Elongated gas bubble dissolution under a turbulent liquid flow

Mass transfer between an elongated homogeneous gas bubble under a turbulent liquid flow in a duct is investigated experimentally. Elongated gas bubble dissolution is encountered in bioengineering tubular photobioreactors. Such reactors are interesting because they are compact, they have a low contamination risk and a low mechanical stress for a liquid phase containing fragile microalgae cells. It is demonstrated from experimental mass transfer measurements, that the interface of an immobilised elongated bubble can be approximated to a flat plane. Measured mass transfer experimental data, estimated using this simplification, appear to be well fitted by ShL = 1.76 × 10−5 × Re1.506 × Sc0.5, a correlation from Lamourelle and Sandall [8], given for a turbulent liquid flow in wetted-wall columns. A formula drawn from this hypothesis is proposed for mass transfer prediction in photobioreactors.
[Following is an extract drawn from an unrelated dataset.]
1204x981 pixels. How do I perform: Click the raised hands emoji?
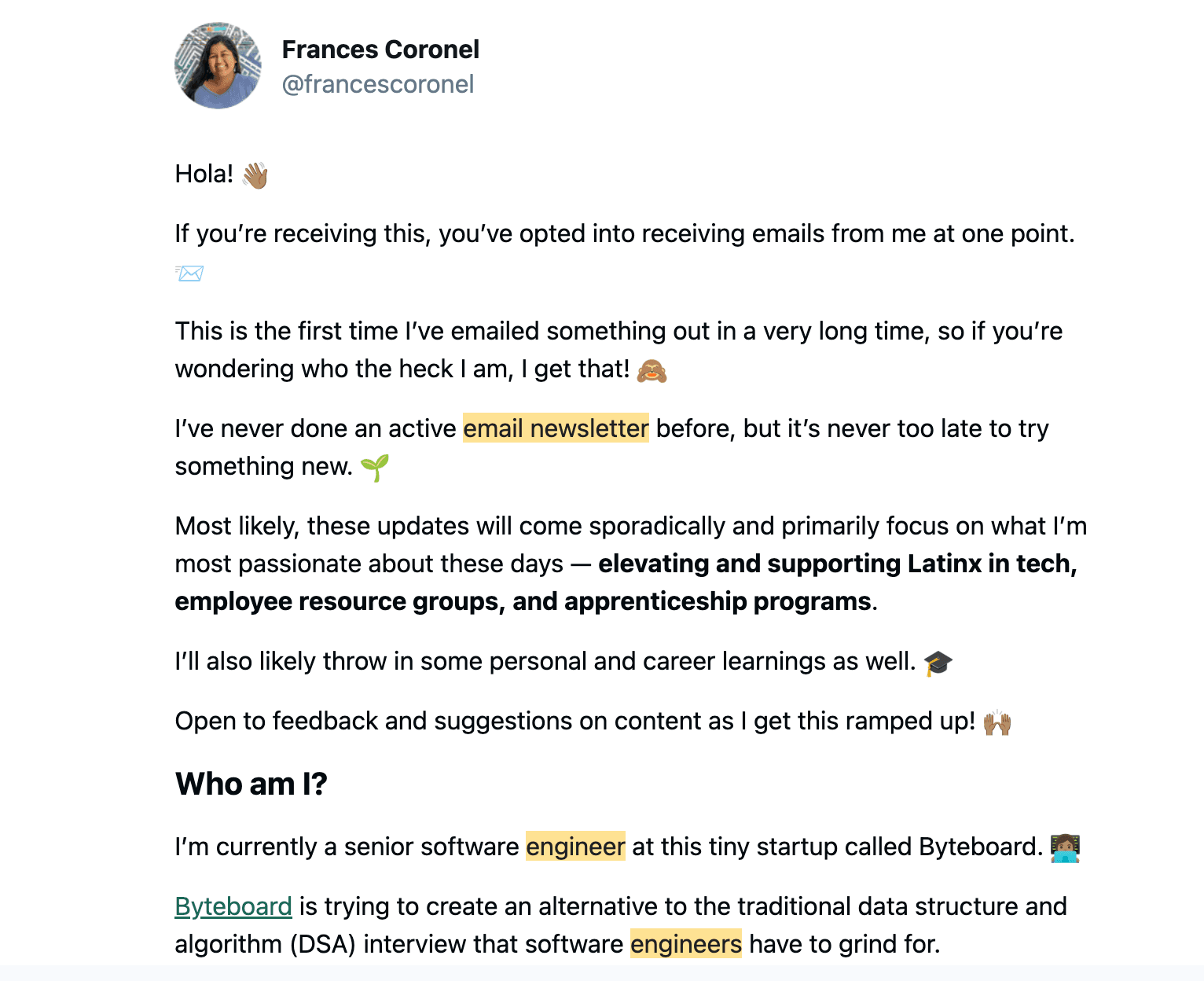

For different applications, it is suggested that the results obtained for the studied geometry could be used to build mass transfer feedback control systems.

► Mass transfer between an elongated gas bubble and a turbulent liquid flow is studied.
► The elongated gas bubble mass transfer interface can be considered as flat.
► The molecular transfer rate and the bubble length are linearly related.